PROBLEM REQUIREMENTS |
Give every entry again, word for word and in full.

THE RECORDS |
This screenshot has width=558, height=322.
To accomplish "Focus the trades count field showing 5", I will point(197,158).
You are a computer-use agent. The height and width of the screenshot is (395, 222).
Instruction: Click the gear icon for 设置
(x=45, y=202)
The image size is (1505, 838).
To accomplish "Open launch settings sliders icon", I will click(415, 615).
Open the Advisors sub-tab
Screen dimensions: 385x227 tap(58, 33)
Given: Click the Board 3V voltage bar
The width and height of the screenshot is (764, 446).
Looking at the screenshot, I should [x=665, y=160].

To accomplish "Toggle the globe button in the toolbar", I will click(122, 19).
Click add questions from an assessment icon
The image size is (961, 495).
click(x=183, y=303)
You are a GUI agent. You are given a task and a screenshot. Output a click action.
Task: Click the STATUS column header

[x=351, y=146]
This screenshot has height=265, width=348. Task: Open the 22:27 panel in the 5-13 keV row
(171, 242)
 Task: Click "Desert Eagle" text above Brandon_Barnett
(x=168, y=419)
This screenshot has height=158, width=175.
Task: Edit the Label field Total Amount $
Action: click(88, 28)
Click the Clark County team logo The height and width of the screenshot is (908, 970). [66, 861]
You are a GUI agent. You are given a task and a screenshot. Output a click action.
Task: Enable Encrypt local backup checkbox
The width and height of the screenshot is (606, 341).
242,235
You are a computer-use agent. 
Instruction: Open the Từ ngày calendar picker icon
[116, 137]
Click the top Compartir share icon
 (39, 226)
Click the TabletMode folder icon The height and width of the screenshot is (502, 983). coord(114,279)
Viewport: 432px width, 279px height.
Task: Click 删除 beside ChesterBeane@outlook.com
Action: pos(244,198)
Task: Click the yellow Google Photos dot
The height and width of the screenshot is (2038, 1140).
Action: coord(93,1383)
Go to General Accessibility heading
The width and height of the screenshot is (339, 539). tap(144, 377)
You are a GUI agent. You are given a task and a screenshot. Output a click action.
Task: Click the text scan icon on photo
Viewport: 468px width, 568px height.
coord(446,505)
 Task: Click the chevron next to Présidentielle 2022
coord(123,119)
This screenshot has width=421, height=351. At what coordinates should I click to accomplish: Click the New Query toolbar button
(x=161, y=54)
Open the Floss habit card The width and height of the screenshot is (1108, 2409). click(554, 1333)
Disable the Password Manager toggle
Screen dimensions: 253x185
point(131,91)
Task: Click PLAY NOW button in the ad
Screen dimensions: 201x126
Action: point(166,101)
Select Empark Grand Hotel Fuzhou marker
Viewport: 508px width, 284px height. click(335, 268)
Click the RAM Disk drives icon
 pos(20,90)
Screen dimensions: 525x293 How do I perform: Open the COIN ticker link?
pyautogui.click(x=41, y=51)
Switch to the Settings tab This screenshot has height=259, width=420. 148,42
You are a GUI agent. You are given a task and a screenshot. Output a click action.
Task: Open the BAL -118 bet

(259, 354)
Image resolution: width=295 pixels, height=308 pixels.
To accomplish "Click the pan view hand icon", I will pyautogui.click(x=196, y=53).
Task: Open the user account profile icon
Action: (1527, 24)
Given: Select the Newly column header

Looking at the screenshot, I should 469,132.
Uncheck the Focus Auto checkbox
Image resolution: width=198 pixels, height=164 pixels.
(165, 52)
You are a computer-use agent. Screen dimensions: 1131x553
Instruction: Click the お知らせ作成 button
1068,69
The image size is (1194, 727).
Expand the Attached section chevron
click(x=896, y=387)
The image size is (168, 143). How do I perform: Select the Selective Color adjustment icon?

ANSWER BOX |
This screenshot has width=558, height=322.
To accomplish "Focus the trades count field showing 5", I will point(197,158).
You are a computer-use agent. The height and width of the screenshot is (395, 222).
Instruction: Click the gear icon for 设置
(x=45, y=202)
The image size is (1505, 838).
To accomplish "Open launch settings sliders icon", I will click(415, 615).
Open the Advisors sub-tab
Screen dimensions: 385x227 tap(58, 33)
Given: Click the Board 3V voltage bar
The width and height of the screenshot is (764, 446).
Looking at the screenshot, I should [x=665, y=160].

To accomplish "Toggle the globe button in the toolbar", I will click(122, 19).
Click add questions from an assessment icon
The image size is (961, 495).
click(x=183, y=303)
You are a GUI agent. You are given a task and a screenshot. Output a click action.
Task: Click the STATUS column header

[x=351, y=146]
This screenshot has height=265, width=348. Task: Open the 22:27 panel in the 5-13 keV row
(171, 242)
 Task: Click "Desert Eagle" text above Brandon_Barnett
(x=168, y=419)
This screenshot has height=158, width=175.
Task: Edit the Label field Total Amount $
Action: click(88, 28)
Click the Clark County team logo The height and width of the screenshot is (908, 970). [66, 861]
You are a GUI agent. You are given a task and a screenshot. Output a click action.
Task: Enable Encrypt local backup checkbox
The width and height of the screenshot is (606, 341).
242,235
You are a computer-use agent. 
Instruction: Open the Từ ngày calendar picker icon
[116, 137]
Click the top Compartir share icon
 (39, 226)
Click the TabletMode folder icon The height and width of the screenshot is (502, 983). coord(114,279)
Viewport: 432px width, 279px height.
Task: Click 删除 beside ChesterBeane@outlook.com
Action: pos(244,198)
Task: Click the yellow Google Photos dot
The height and width of the screenshot is (2038, 1140).
Action: coord(93,1383)
Go to General Accessibility heading
The width and height of the screenshot is (339, 539). tap(144, 377)
You are a GUI agent. You are given a task and a screenshot. Output a click action.
Task: Click the text scan icon on photo
Viewport: 468px width, 568px height.
coord(446,505)
 Task: Click the chevron next to Présidentielle 2022
coord(123,119)
This screenshot has width=421, height=351. At what coordinates should I click to accomplish: Click the New Query toolbar button
(x=161, y=54)
Open the Floss habit card The width and height of the screenshot is (1108, 2409). click(554, 1333)
Disable the Password Manager toggle
Screen dimensions: 253x185
point(131,91)
Task: Click PLAY NOW button in the ad
Screen dimensions: 201x126
Action: point(166,101)
Select Empark Grand Hotel Fuzhou marker
Viewport: 508px width, 284px height. click(335, 268)
Click the RAM Disk drives icon
 pos(20,90)
Screen dimensions: 525x293 How do I perform: Open the COIN ticker link?
pyautogui.click(x=41, y=51)
Switch to the Settings tab This screenshot has height=259, width=420. 148,42
You are a GUI agent. You are given a task and a screenshot. Output a click action.
Task: Open the BAL -118 bet

(259, 354)
Image resolution: width=295 pixels, height=308 pixels.
To accomplish "Click the pan view hand icon", I will pyautogui.click(x=196, y=53).
Task: Open the user account profile icon
Action: (1527, 24)
Given: Select the Newly column header

Looking at the screenshot, I should 469,132.
Uncheck the Focus Auto checkbox
Image resolution: width=198 pixels, height=164 pixels.
(165, 52)
You are a computer-use agent. Screen dimensions: 1131x553
Instruction: Click the お知らせ作成 button
1068,69
The image size is (1194, 727).
Expand the Attached section chevron
click(x=896, y=387)
The image size is (168, 143). How do I perform: Select the Selective Color adjustment icon?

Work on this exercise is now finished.